HC Deb 07 December 1972 vol 847 cc1685-8
Mr. Speaker

I have a Ruling to give.

I will now give the Ruling which I undertook to make in response to a number of questions asked by the right hon. Member for Leeds, East (Mr. Healey) yesterday.

The right hon. Member first asked me whether a Minister was free to quote out of context advice received from an official without laying on the Table a full record of the conversation or other context within which the question was made. To this I would reply that if the advice quoted is extracted from a document, the rule of the House is that the document should be laid on the Table, if it can be done without injury to the public interest. The authority for that is Erskine May, page 421. I know of no instance, however, where this rule has ever been applied to a conversation, and I do not think that such an application would be easy in practice.

The right hon. Gentleman then asked whether Members were free to table Questions to the Chancellor on any advice which he might have received from the Department of Customs and Excise. The rules of Questions are a good deal more restrictive than the rules of debate, and there are many things which can be said during the course of a speech which cannot be included in the terms of a Question. Questions relating to discussions between Ministers and their official advisers are among those types of Questions cited in Erskine May, page 328, which Ministers have consistently refused to answer on grounds of public policy and which are therefore not in order.

The right hon. Gentleman's third question related to the powers of Select Committees.
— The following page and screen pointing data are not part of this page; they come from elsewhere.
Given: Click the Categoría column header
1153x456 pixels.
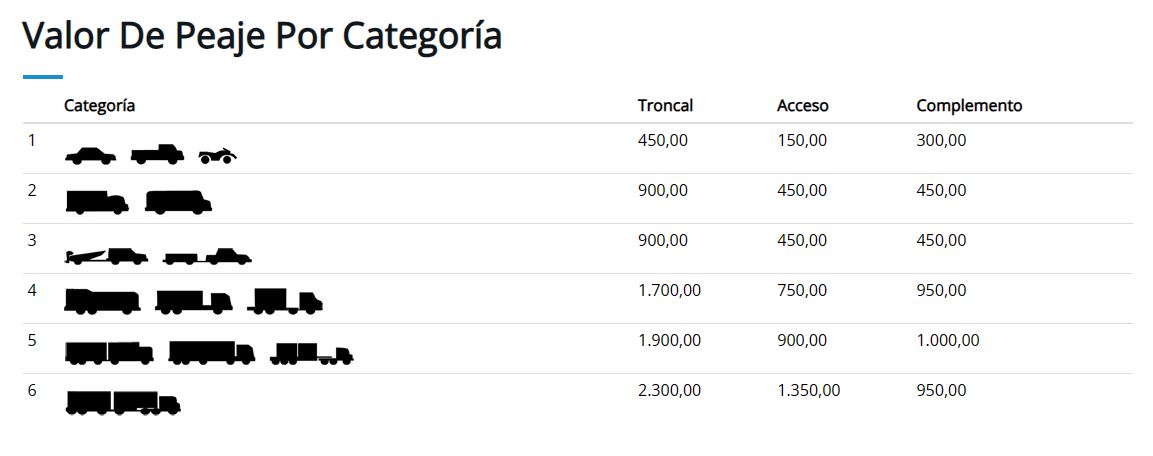Looking at the screenshot, I should pyautogui.click(x=99, y=106).
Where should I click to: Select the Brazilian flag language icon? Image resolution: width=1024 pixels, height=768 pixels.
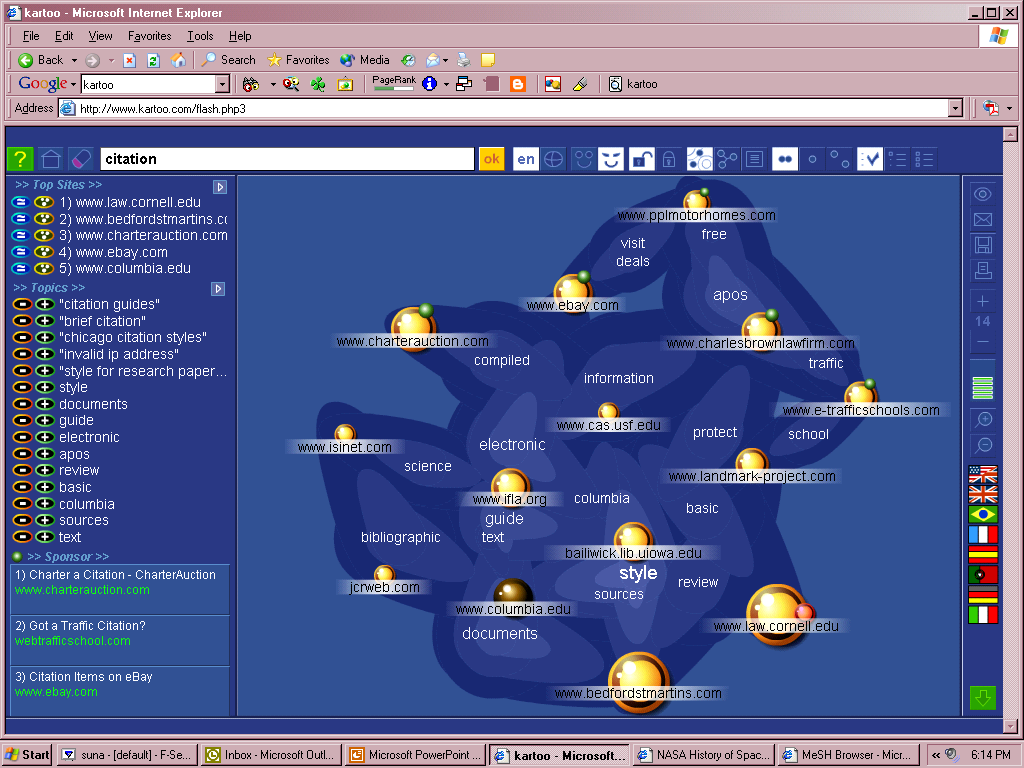point(983,514)
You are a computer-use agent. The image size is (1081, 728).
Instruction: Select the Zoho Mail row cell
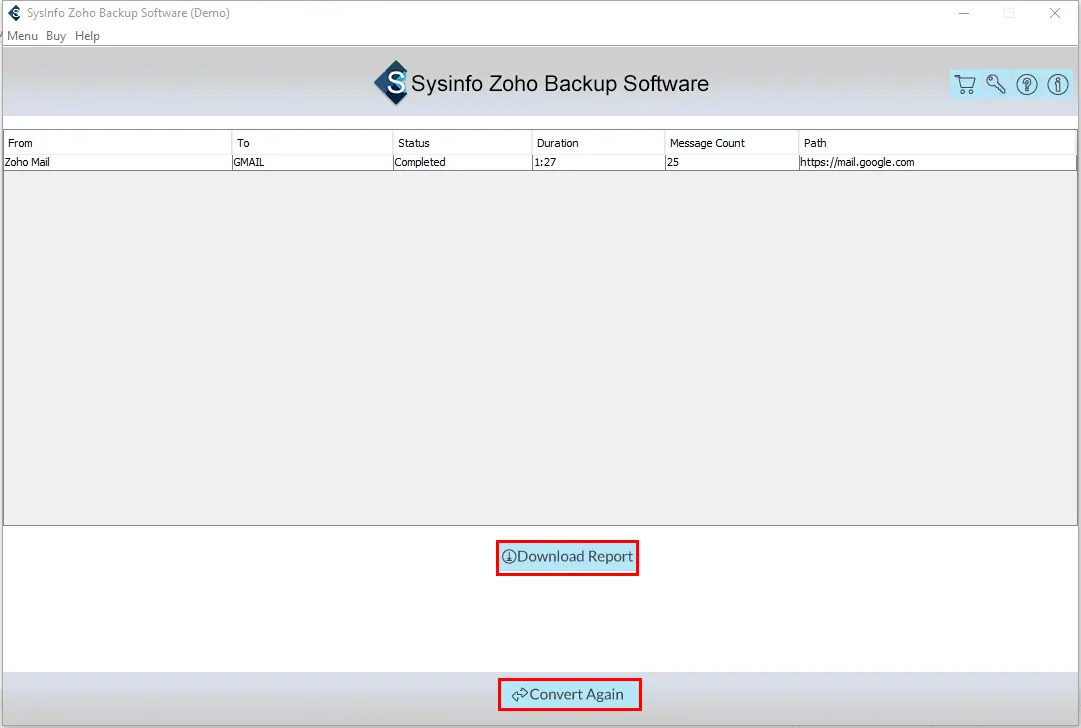pos(118,162)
It is the duty of a Select Committee to interpret its own order of reference, and it is not therefore for me to rule whether any Committee could or could not seek from the Chairman of the Board of Customs and Excise evidence of the type which the right hon. Gentleman described.
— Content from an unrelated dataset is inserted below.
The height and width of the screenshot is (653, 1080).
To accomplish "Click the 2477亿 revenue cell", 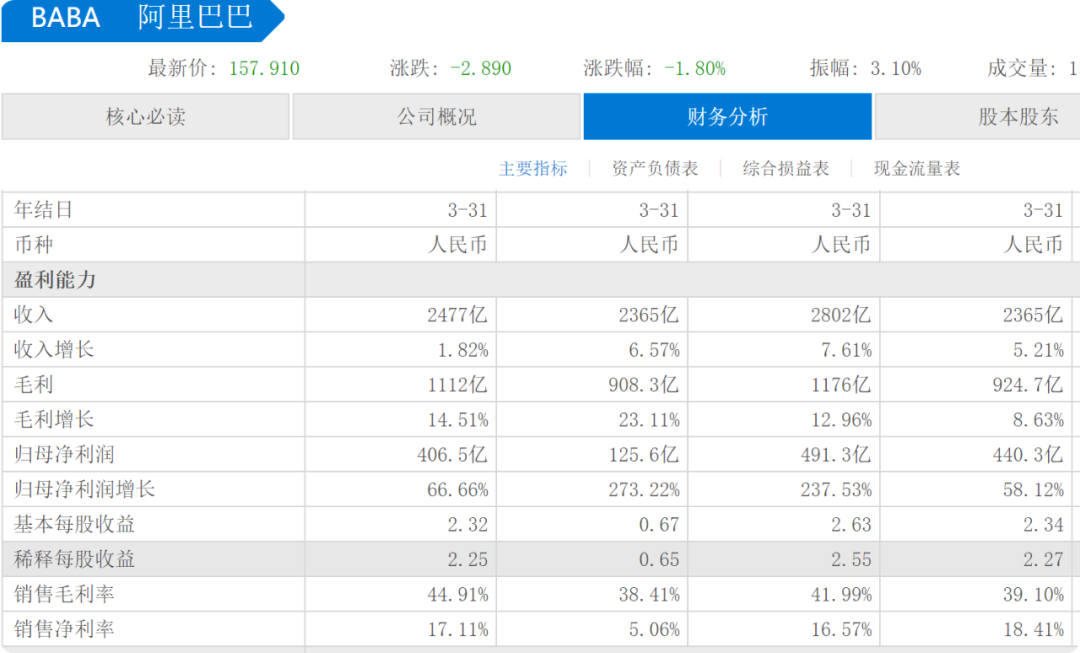I will [457, 315].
In answer to the right hon. Gentleman's fourth and final question, I can only say that there is nothing in itself disorderly in the communication to the House by a Minister of the advice which he has received from any quarter. Whether it is prudent or desirable that he should do so is a matter upon which he must make up his mind in each particular case.

Mr. Healey

I thank you, Mr. Speaker. for your Rulings, which are clear and, if I may say so, very consonant with my own understanding of what the situation was.

I think you will agree, Mr. Speaker, that the situation as you have described it gives a very unfair advantage to the Minister in the House in that you have made it clear that the Minister is free, if he thinks it proper—the House might well have its own views on that question—to quote anything said to him by an official adviser out of context, and the House is in no position to ask any questions of a follow-up nature to discover whether the account given by the Minister is fair and calculated to inform the House properly of the whole situation which is under debate. Could you give the House any guidance whether there is any means by which we might seek to bring the rights of Members more into line with the rights which Ministers have according to your Ruling?

The second question I would put to you is this. Mr. Deputy Speaker, when this matter arose, referred to it as a question of etiquette. I wonder whether you, Mr. Speaker, with your deep experience of these matters, can recall any previous occasion when a Minister has sought in a difficult matter to skulk behind the skirts of civil servants in a situation in which it is impossible for the House to verify or confirm the statements he made as being truly representative of the views of the person quoted. Here there is a question of propriety not only for the House but concerning relations between Ministers and their civil servants.

Mr. Speaker

The right hon. Gentleman has put two questions to me. With regard to the first, it is possible to pursue the matter in debate. There is nothing out of order in pursuing the matter when a right hon. Gentleman has decided to refer to any advice given. It can be pursued in debate. So far as the other matter is concerned, I shall not comment on the question of etiquette. I hope that hon. and right hon. Gentlemen will carefully consider my Ruling because there are certain things to be read between the lines.

Mr. Harold Wilson

We note what you said, Mr. Speaker. We shall certainly study it to see what is to be read between the lines. We note that the matter is open for debate although not for Questions.

In view of the clarity of your Ruling, would it perhaps not be right that the Leader of the House should undertake to report your Ruling and this exchange to the Prime Minister to see whether, if the House has no redress in this matter, it should not be dealt with for the future by a Prime Ministerial directive to Ministers?

Mr. Prior

I should like to consider what the right hon. Gentleman said. I shall certainly draw my right hon. Friend's attention to your Ruling, Mr. Speaker, which you announced this afternoon, and also to the right hon. Gentleman's comments.

Mr. Dalyell

On a point of order, Mr. Speaker.

Mr. Speaker

I take it that it is not a point of debate about my Ruling.

Mr. Dalyell

A point of questioning, searching after truth.

Do I understand, Mr. Speaker, that, under your Ruling, if it is considered by the Secretary of State for Defence, for example, "prudent and desirable to do so" he may freely quote the views of the Chiefs of Staff, senior Cabinet Ministers, Permanent Secretaries and other officers? Is that to be the position from now on?

Mr. Speaker

I think that the hon. Member must take my Ruling as I have given it. I shall not deal with any hypothetical question.